The engine is unchanged. The 1.5-litre i-VTEC carries over in both the standard and hybrid variants — and that is genuinely not a bad thing. The 1.5 is a smooth, refined, rev-happy motor that is a pleasure to drive in the manual, especially. It cannot match the 1.5 TSIs and TGDIs of the world on outright performance, but it does not need to. The Honda City has never been about that.
The Honda City e:HEV hybrid is the most technically interesting car in this segment. An electric motor powers the wheels at low speeds with the petrol engine acting purely as a range extender. Above 80 kmph the engine connects to the drivetrain directly through a single-speed transmission. The result is a system of ridiculous complexity that feels completely seamless from behind the wheel — quick off the line, responsive in traffic, and genuinely fuel-efficient in a way that makes the ₹21 lakh price easier to justify every time you fill up.

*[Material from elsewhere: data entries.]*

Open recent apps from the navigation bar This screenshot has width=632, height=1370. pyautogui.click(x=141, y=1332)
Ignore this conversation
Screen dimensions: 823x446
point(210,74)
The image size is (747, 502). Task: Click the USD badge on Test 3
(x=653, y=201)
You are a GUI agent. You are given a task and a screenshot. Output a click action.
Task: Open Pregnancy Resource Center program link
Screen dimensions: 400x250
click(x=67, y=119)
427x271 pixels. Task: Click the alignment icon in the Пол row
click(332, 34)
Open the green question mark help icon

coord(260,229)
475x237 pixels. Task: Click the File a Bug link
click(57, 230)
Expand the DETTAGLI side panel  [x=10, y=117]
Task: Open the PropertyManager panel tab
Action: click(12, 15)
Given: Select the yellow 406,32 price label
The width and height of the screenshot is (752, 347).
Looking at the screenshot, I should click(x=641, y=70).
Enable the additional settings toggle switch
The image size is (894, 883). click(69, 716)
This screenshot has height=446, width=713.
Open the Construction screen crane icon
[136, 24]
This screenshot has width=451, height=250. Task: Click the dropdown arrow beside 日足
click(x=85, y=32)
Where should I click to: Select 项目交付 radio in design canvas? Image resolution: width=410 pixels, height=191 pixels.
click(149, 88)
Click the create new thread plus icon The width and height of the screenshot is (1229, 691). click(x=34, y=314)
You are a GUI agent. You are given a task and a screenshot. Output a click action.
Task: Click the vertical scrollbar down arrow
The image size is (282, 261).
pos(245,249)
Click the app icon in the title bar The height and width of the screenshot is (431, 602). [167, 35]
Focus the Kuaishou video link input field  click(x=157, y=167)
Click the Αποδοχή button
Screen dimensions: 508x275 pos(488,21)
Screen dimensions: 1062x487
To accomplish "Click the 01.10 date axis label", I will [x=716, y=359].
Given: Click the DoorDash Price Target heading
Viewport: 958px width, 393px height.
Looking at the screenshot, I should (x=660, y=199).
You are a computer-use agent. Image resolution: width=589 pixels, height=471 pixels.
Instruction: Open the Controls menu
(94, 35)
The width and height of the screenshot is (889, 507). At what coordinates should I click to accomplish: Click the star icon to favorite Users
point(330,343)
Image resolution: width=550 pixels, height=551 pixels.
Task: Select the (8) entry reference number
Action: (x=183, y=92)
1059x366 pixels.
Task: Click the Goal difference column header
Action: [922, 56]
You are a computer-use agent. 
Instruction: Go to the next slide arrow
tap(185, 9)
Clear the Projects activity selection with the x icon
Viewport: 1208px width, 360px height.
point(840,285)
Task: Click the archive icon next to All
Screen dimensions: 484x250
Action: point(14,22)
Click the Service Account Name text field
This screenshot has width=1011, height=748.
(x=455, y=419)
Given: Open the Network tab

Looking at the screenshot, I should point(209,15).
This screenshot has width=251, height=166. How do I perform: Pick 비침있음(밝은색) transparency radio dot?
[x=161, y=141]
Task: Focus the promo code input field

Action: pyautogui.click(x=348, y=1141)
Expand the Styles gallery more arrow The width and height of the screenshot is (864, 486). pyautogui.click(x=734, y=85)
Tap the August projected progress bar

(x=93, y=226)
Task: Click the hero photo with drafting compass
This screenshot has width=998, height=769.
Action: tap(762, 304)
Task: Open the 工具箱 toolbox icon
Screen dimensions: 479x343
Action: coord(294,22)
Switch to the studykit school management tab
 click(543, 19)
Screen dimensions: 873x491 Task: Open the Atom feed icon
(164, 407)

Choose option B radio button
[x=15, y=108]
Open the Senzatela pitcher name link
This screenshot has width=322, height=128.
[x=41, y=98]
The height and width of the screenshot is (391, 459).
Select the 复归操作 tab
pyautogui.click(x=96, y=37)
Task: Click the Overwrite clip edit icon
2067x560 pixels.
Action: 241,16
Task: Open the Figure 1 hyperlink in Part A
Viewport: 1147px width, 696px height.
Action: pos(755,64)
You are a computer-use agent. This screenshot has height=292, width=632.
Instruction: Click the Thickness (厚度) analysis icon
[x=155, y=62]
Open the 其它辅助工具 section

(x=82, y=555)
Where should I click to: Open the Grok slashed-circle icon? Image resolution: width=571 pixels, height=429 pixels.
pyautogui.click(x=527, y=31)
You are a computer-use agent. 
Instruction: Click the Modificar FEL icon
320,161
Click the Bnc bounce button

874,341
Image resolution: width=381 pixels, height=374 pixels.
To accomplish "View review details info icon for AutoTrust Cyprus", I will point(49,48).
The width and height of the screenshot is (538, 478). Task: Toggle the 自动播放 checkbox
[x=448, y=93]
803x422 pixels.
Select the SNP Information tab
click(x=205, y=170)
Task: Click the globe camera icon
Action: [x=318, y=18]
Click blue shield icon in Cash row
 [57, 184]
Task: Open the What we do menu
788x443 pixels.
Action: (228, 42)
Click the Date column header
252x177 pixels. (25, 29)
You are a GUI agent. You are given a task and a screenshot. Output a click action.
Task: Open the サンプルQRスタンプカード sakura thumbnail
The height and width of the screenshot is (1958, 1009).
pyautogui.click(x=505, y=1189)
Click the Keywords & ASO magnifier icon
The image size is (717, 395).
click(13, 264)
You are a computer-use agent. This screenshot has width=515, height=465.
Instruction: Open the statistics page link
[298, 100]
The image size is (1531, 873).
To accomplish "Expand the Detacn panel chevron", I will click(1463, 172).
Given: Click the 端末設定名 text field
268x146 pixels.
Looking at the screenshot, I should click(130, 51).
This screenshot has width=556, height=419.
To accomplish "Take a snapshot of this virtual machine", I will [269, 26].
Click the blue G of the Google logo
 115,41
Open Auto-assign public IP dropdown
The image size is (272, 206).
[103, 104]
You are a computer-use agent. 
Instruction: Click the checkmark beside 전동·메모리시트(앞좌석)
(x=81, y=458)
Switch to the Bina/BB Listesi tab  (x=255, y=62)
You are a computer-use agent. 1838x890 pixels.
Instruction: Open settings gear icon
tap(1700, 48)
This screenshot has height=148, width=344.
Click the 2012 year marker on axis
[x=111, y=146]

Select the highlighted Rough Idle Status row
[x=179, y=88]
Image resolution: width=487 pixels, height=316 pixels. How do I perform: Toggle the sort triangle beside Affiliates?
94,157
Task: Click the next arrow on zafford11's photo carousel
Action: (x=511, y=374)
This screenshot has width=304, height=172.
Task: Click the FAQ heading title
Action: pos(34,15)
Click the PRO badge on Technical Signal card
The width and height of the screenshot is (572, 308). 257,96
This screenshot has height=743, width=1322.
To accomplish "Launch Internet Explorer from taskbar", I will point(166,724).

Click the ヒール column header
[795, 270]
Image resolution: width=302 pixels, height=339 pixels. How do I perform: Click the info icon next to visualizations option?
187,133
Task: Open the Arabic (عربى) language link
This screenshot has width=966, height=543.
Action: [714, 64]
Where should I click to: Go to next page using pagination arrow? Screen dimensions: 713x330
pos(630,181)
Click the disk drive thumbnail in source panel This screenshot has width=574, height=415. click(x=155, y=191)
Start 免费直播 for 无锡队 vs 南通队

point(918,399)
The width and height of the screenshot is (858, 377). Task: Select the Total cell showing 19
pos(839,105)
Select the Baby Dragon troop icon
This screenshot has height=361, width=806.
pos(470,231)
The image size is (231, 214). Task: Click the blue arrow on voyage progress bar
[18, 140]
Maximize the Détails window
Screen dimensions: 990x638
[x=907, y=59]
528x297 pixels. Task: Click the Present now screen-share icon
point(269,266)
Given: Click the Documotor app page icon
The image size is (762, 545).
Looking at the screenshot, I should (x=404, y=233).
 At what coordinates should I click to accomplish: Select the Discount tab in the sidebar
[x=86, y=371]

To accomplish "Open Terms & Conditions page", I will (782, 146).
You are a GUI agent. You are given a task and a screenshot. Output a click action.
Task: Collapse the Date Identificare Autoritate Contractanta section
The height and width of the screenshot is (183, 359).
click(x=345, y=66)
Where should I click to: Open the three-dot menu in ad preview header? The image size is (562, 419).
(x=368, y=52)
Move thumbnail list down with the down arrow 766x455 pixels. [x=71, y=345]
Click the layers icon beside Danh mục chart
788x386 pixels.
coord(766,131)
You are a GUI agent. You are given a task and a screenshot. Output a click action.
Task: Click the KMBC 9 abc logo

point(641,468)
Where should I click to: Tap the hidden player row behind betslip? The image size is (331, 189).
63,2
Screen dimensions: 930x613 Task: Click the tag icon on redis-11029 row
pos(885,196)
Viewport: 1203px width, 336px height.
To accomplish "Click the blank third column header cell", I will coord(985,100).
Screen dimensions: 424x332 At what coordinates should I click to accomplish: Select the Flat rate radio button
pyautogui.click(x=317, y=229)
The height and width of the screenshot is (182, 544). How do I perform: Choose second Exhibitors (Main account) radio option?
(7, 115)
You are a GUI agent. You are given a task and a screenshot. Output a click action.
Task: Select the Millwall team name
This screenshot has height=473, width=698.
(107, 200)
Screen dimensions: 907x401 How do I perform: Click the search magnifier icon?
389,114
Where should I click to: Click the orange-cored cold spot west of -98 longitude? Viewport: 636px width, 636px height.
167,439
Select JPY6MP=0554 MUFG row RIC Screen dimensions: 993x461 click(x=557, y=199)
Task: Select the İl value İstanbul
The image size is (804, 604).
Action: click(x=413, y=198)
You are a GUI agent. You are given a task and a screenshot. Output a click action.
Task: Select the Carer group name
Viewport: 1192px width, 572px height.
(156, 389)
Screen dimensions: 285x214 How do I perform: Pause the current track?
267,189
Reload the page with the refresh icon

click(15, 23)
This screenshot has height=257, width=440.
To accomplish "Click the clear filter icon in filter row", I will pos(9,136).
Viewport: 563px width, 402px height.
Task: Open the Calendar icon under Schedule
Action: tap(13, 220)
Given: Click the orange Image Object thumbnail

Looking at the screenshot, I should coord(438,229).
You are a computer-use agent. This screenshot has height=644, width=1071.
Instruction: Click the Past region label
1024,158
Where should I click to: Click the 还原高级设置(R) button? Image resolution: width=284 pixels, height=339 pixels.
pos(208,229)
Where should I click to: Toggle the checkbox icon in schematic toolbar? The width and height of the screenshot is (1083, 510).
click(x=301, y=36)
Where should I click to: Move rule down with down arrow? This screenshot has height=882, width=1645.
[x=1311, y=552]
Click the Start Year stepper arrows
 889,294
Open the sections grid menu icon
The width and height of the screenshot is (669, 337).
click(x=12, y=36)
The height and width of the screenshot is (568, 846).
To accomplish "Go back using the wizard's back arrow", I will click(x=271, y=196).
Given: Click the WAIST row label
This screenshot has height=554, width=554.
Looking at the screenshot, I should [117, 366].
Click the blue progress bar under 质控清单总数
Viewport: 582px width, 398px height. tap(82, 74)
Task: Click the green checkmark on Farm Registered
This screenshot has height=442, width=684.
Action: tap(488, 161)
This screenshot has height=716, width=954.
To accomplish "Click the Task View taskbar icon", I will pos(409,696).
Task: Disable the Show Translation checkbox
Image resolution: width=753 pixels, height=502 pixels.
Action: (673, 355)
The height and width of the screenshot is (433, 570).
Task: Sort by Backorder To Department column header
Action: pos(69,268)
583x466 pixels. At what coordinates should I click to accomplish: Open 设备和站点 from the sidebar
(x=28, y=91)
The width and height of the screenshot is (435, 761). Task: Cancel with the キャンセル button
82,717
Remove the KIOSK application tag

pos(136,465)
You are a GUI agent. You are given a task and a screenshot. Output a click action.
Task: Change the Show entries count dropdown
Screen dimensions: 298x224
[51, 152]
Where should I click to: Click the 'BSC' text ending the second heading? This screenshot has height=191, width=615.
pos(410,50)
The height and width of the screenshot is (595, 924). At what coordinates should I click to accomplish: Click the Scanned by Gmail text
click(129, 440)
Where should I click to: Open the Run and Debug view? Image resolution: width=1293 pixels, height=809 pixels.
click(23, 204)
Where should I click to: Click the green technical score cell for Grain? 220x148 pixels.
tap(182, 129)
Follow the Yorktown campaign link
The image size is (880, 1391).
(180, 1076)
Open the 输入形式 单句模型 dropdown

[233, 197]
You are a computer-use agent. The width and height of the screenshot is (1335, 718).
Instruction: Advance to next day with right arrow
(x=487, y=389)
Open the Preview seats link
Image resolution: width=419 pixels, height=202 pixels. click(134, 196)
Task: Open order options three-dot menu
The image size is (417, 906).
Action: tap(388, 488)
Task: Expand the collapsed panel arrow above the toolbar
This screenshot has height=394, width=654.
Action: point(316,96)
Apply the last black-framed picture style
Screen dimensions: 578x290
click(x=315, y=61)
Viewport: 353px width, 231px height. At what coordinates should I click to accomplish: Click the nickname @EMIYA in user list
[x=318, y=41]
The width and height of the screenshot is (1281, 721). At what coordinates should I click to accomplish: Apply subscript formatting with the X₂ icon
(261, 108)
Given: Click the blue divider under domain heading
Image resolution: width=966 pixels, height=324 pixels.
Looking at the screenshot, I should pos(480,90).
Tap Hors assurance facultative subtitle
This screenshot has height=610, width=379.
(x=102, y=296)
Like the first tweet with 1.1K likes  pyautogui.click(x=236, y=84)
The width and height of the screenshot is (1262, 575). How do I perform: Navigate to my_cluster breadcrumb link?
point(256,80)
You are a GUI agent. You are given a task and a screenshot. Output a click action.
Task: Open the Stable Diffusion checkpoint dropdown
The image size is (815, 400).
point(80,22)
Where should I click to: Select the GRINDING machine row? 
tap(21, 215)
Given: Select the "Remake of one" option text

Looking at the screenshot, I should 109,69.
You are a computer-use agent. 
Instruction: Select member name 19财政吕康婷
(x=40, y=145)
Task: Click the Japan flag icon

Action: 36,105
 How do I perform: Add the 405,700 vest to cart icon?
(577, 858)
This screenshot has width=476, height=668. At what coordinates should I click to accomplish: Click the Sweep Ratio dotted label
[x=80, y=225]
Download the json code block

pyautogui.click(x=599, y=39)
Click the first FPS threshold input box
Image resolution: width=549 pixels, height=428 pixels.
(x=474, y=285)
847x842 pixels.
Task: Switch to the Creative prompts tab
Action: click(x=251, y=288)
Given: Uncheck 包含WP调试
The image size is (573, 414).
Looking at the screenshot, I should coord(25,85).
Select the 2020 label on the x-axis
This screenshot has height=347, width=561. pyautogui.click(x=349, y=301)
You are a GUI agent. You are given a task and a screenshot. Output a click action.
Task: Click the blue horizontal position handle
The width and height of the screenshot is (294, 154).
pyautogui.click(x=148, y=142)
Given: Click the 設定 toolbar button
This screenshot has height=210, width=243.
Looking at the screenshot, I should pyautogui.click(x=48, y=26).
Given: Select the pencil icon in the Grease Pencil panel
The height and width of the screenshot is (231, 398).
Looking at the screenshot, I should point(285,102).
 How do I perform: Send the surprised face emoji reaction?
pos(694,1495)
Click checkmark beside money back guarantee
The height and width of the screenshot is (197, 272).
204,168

The only criticism is the engine note under hard acceleration which drones in a way that sounds CVT-like despite the system being nothing of the sort.
Ride quality remains one of the Honda City's strongest suits. Honda has tuned the suspension specifically for Indian roads and it shows — comfortable, composed and never scraping despite the lower ride height of a sedan. The seats are among the best in the segment with excellent lumbar support. The only thing missing is an electric adjustment. Handling is neat and natural without ever threatening to set your heart on fire.
The Honda City facelift 2026 is not the enthusiast's first choice in this segment — the Volkswagen Virtus GT has that covered. But for someone who wants a sedan that is stress-free, comfortable, well-built and genuinely pleasant to live with every day, nothing in this class beats it. Sometimes a car that just works is exactly the car you need.